The best argument for scale out
I am writing a presentation, and I thought it would be interesting to get some numbers:
Server | Cost |
PowerEdge T110 II (Basic) – 8 GB, 3.1 Ghz Quad 4T | $1,350.00 |
PowerEdge T110 II (Basic) – 32 GB, 3.4 Ghz Quad 8T | $12,103.00 |
PowerEdge C2100 - 192 GB, 2 x 3 Ghz | $19,960.00 |
IBM System x3850 X5 – 8 x 2.4 Ghz, 2048 GB | $645,605.00 |
Blue Gene/P – 14 teraflops, 4,096 cpus | $1,300,000 |
K Computer (fastest super computer) - 10 petaflops, 705,024 cores, 1,377 TB | $10,000,000 annual operating cost No data on actual cost to build |
And then what? |
Comments
Then you start reading Jacek Dukaj with his idea of Ultimative Inclusions:) http://dukaj.pl/English
But hardware is only a minor component of overall service cost; power & cooling, datacenter rack space, networking equipment, software licensing and management costs. All these rise linearly with the # of machines and (almost) orthogonally to the processing power of each machine. And that doesn't even consider the huge added complexity (=cost!) of developing and running distributed software.

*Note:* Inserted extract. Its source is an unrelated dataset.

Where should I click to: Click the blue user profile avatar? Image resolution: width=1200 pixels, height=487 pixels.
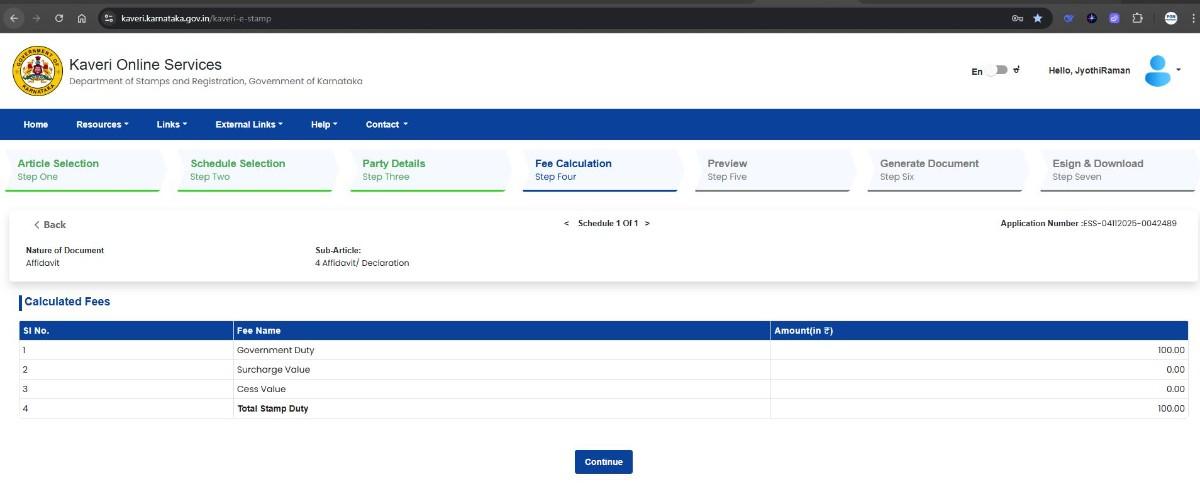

The bottom line is that there are a few textbook scenarios where scale-out is clearly superior, and many others where scale up or a mixed approach is more effective. And even then the cost-effectiveness usually isn't the deciding factor.
So best argument for scale-out is hw cost ? Maybe. But then it is also the best argument for scale-up.
We are missing context here. For what kind of apps ? Business apps, web sites ? Yes, I 'd agree.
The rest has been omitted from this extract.